===== Task data =====
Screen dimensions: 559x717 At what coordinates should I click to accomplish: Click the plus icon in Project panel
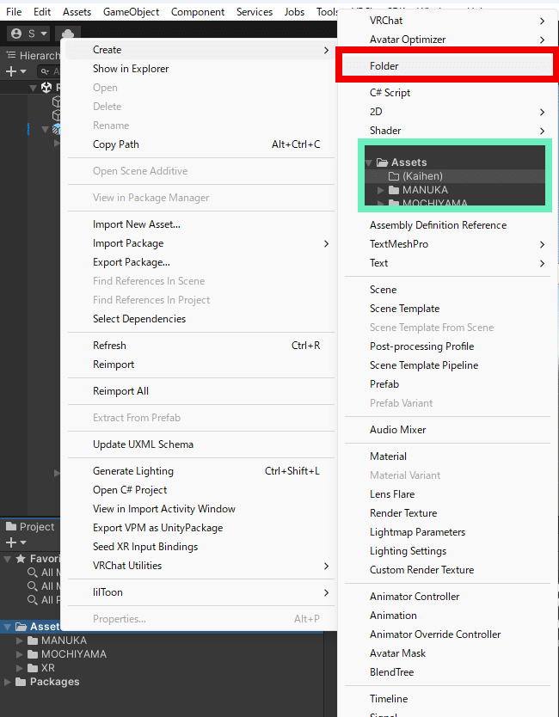click(10, 542)
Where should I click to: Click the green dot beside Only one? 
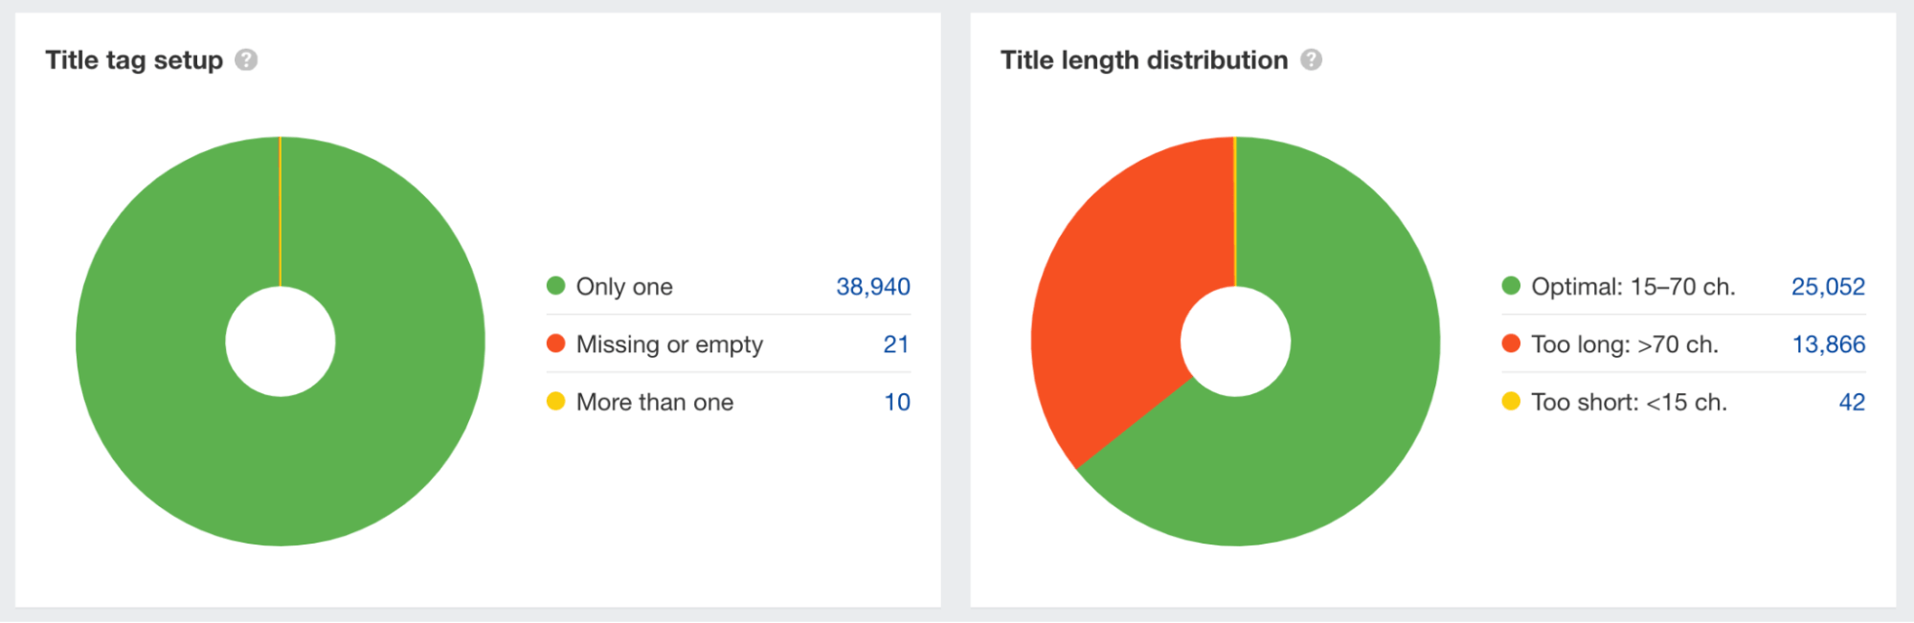[556, 285]
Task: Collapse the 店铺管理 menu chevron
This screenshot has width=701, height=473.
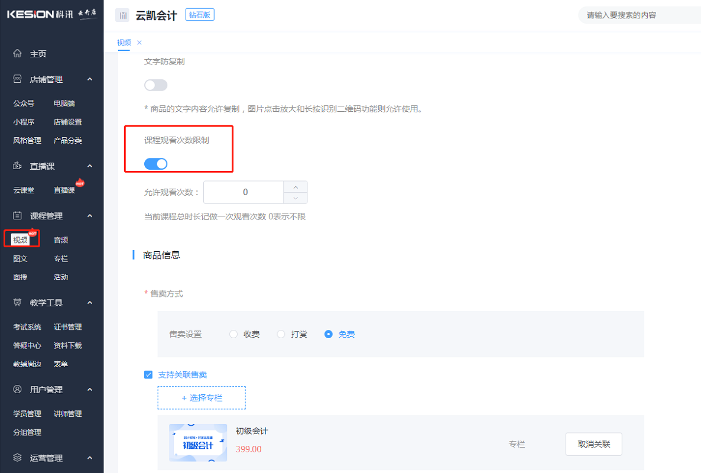Action: [90, 79]
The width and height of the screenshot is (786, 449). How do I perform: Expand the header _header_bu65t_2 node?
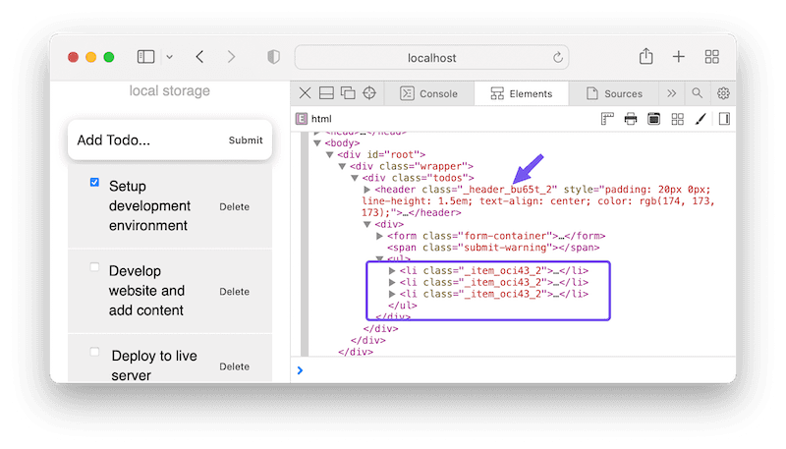tap(367, 189)
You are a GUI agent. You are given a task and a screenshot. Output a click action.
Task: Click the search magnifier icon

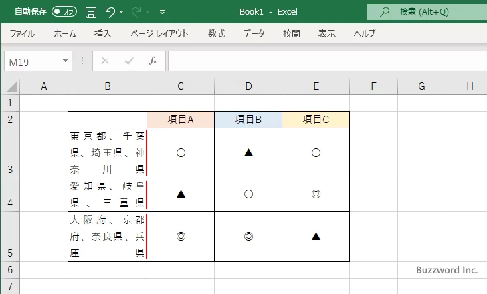[x=385, y=12]
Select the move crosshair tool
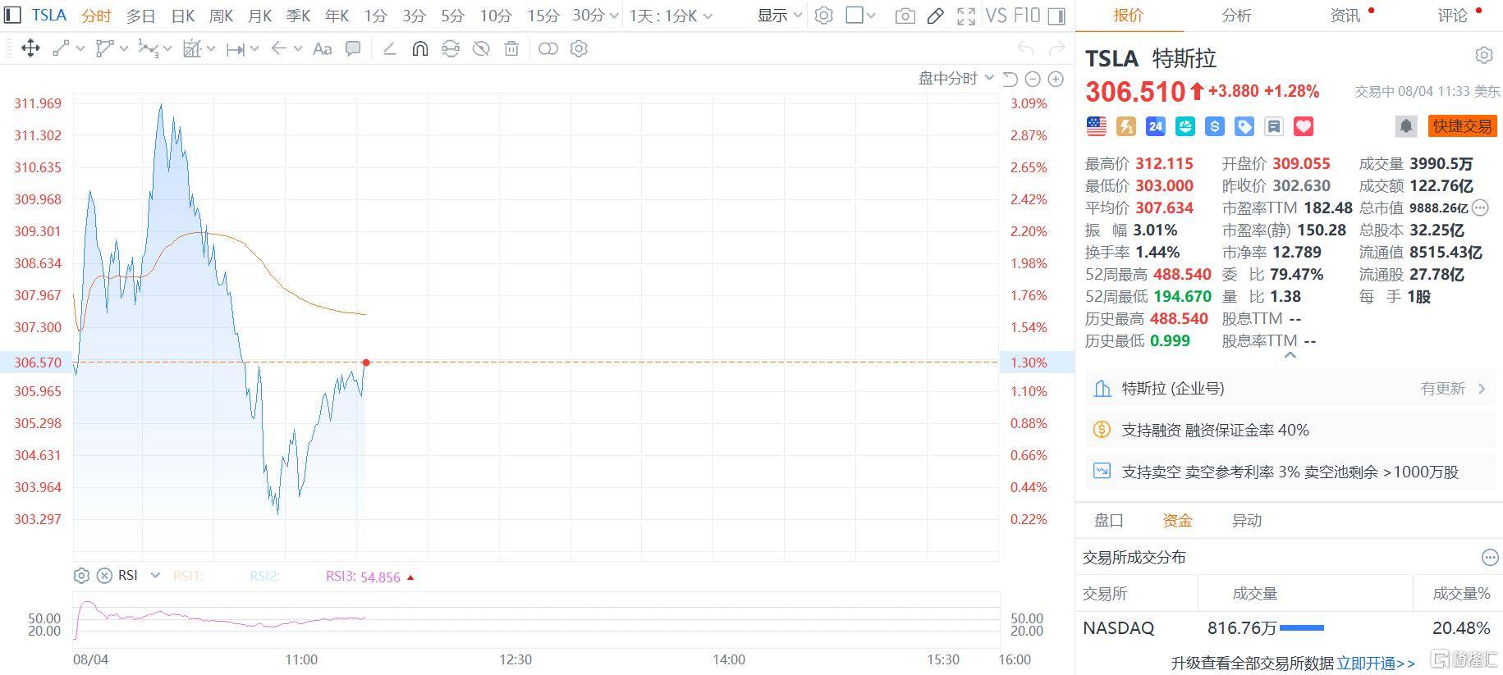Viewport: 1503px width, 675px height. [x=30, y=49]
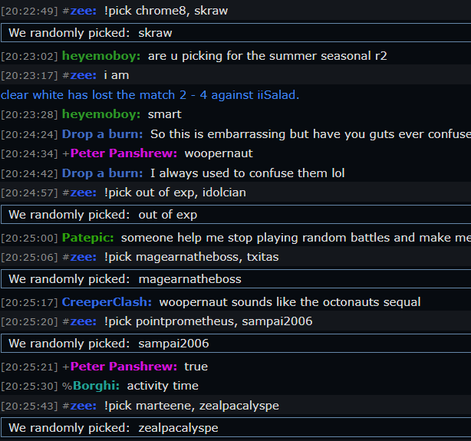Click heyemoboy's username asking about summer seasonal

pos(101,56)
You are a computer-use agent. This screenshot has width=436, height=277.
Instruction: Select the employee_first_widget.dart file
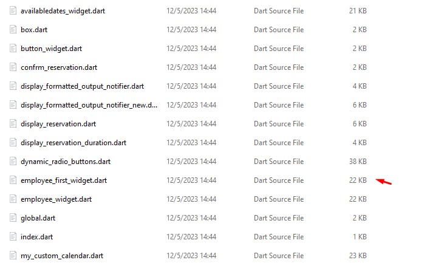64,180
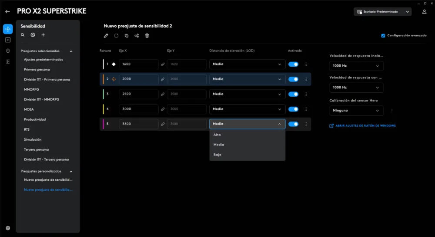Open the user account icon

pos(424,12)
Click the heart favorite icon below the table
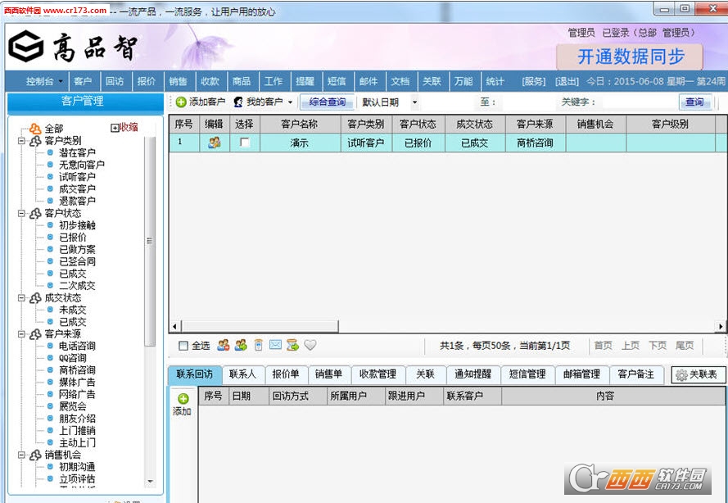 310,346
=====
:: What to do ::
All lines with the word "agent" must be located in the data and copied.

:: Result of this exercise ::
You are a GUI agent. You are given a task and a screenshot. Output a click action.
You are a computer-use agent. This screenshot has width=436, height=277.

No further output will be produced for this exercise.